Passage provided Start Marker

Sunday, November 29, 2009

Holidaze

On my way north from New York, my brother and I hit bad traffic on the Merritt Parkway, which somehow ended in a discussion about where we should eat. I usually don't stop at all on the four hour drive to Massachusetts, but I also usually drive alone. This time, with night approaching and my stomach forging a convincing argument about stopping for dinner, I took my brother's advice and took at detour in New Haven.

Now, he claims that he didn't really know how to get to Frank Pepe's, home of Connecticut's best pizza. I remember the details differently. Regardless, we drove around on New Haven's convoluted one way streets for 45 minutes before we found the Italian district. By then, we were famished and slightly opposed to waiting in line behind yuppies buying pizza. We made a decision to take ours to go, convinced in part by the cankle-y and cantankerous waitress who barked at us to wait outside. Twenty minutes later, a pierced pizza attendant slashed our pie (half-mushroom, half-pepperoni) into odd-sized slices and we hit the road again. With no napkins.

Let it be known that I have driven without a seatbelt, have texted while driving, and have, in my youth, made other unsafe driving decisions, but deciding to drive three hours while eating a hot pizza--pizza that dripped down my shirt and onto my expensive jeans--may have been my most hazardous driving decision yet. Imagine negotiating the road, a manual transmission, and a drippy mushroom slice simultaneously. Not good. But what was good, and well worth the hazard, was the dough, giving slightly at the tooth. And my brother and I, perhaps inspired by all good American road trips, ate all but two small pieces of our large pie, furiously fighting the resultant food coma. It was the all-American lead in to the all-American holiday.

As for the holiday itself, I reigned in my over-preparatory impulses this year, sticking to basics. Appetizers may have still been over-the-top (I judge this by the amount of leftovers amassed), but no harm, no foul. My six-cheese American artisanal platter from Murray's went over well enough, even if I did find myself with too much Rogue River Blue afterwards.

Passage provided End Marker
Data below Start Marker

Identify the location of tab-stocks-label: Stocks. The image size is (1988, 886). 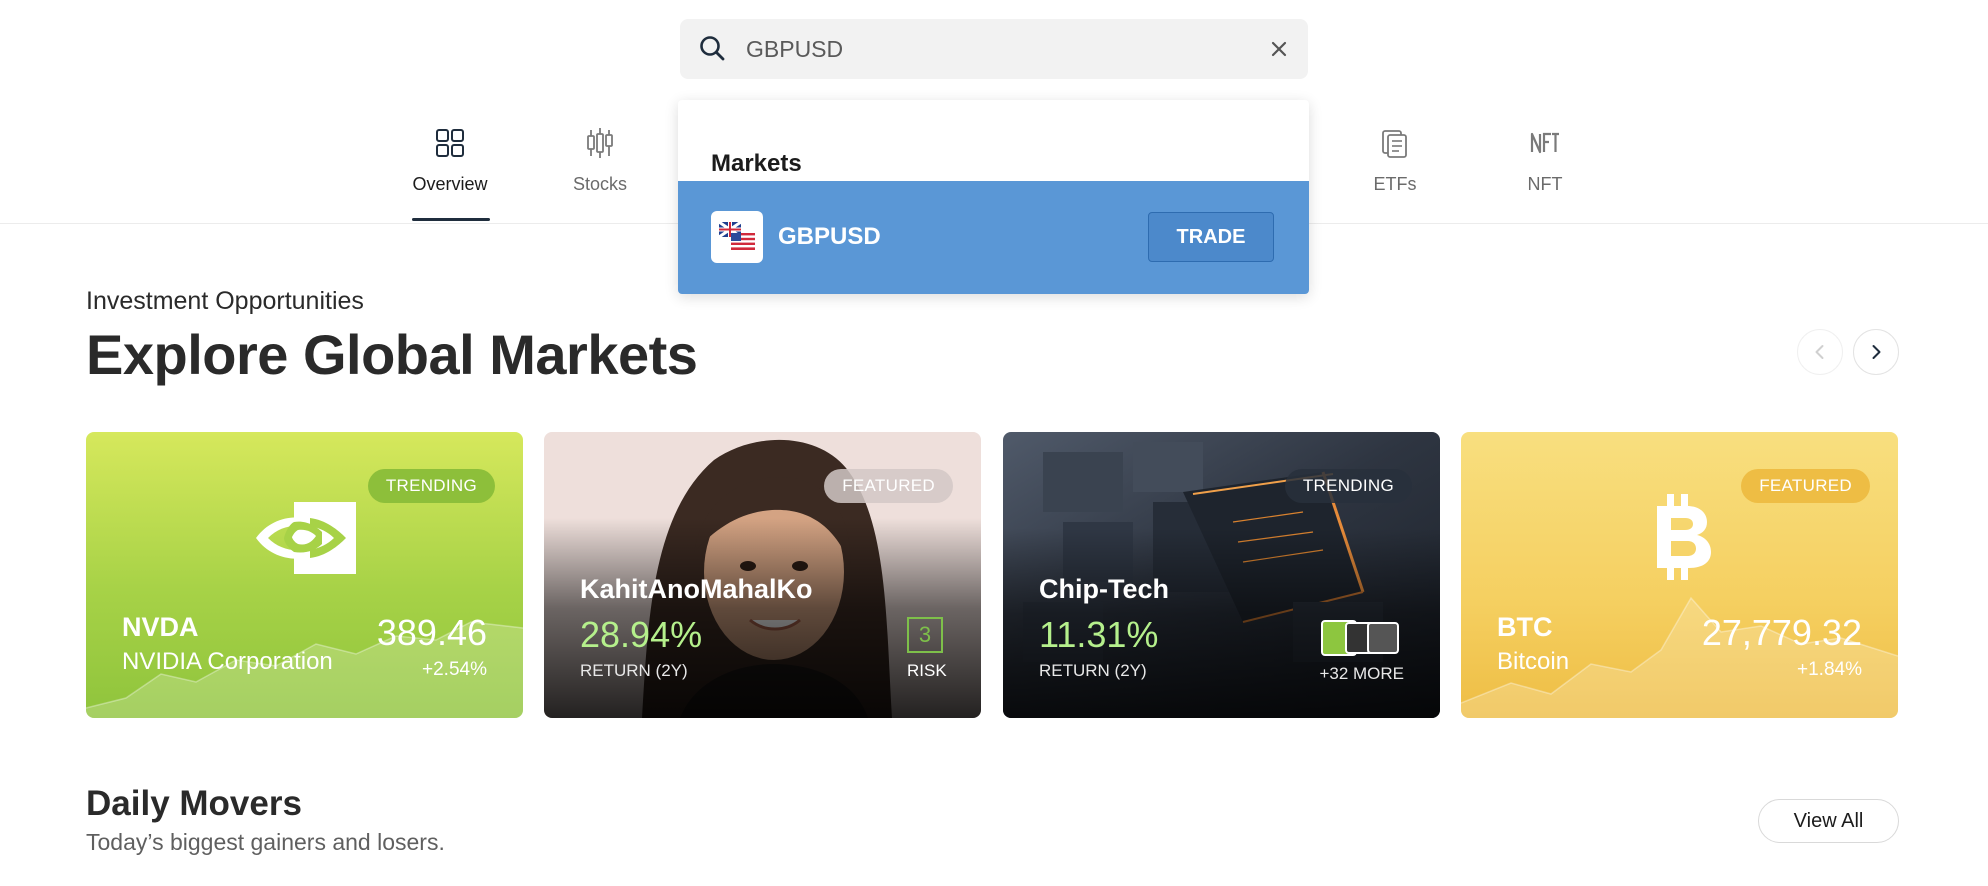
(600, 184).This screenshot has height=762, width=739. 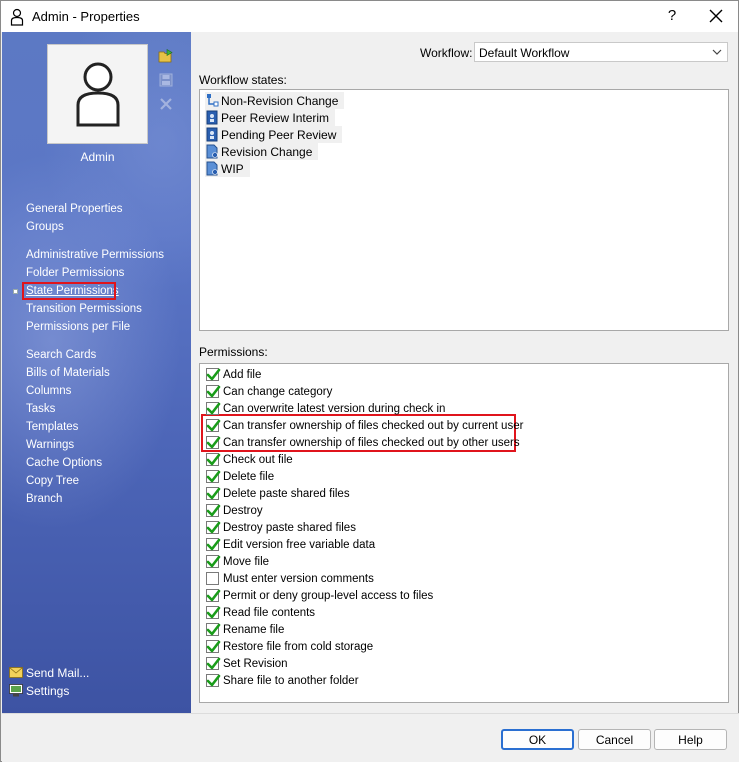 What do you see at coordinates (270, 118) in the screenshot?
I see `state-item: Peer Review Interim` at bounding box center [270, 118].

Data below End Marker

Work request 1
Decide whether each statement agrees with the Holidaze post, answering yes or no and quoting the words of the post that settle it. (a) The pizza was half-mushroom, half-pepperoni. (b) The two of them ate the pizza inside Frank Pepe's. (c) The writer usually stops for dinner on the drive to Massachusetts.
Work request 2
Reproduce everything in the Holidaze post from "Now, he claims" down to "With no napkins.".
Work request 3
Translate this sentence from the Holidaze post into Spanish: "Twenty minutes later, a pierced pizza attendant slashed our pie (half-mushroom, half-pepperoni) into odd-sized slices and we hit the road again."
Work only from the Holidaze post, not from the data.

Problem solution 1
(a) Yes: "our pie (half-mushroom, half-pepperoni)"
(b) No: "We made a decision to take ours to go"
(c) No: "I usually don't stop at all on the four hour drive to Massachusetts"

Problem solution 2
Now, he claims that he didn't really know how to get to Frank Pepe's, home of Connecticut's best pizza. I remember the details differently. Regardless, we drove around on New Haven's convoluted one way streets for 45 minutes before we found the Italian district. By then, we were famished and slightly opposed to waiting in line behind yuppies buying pizza. We made a decision to take ours to go, convinced in part by the cankle-y and cantankerous waitress who barked at us to wait outside. Twenty minutes later, a pierced pizza attendant slashed our pie (half-mushroom, half-pepperoni) into odd-sized slices and we hit the road again. With no napkins.

Problem solution 3
Veinte minutos después, un empleado de la pizzería lleno de piercings cortó nuestra pizza (mitad champiñones, mitad pepperoni) en porciones de tamaños desiguales y volvimos a la carretera.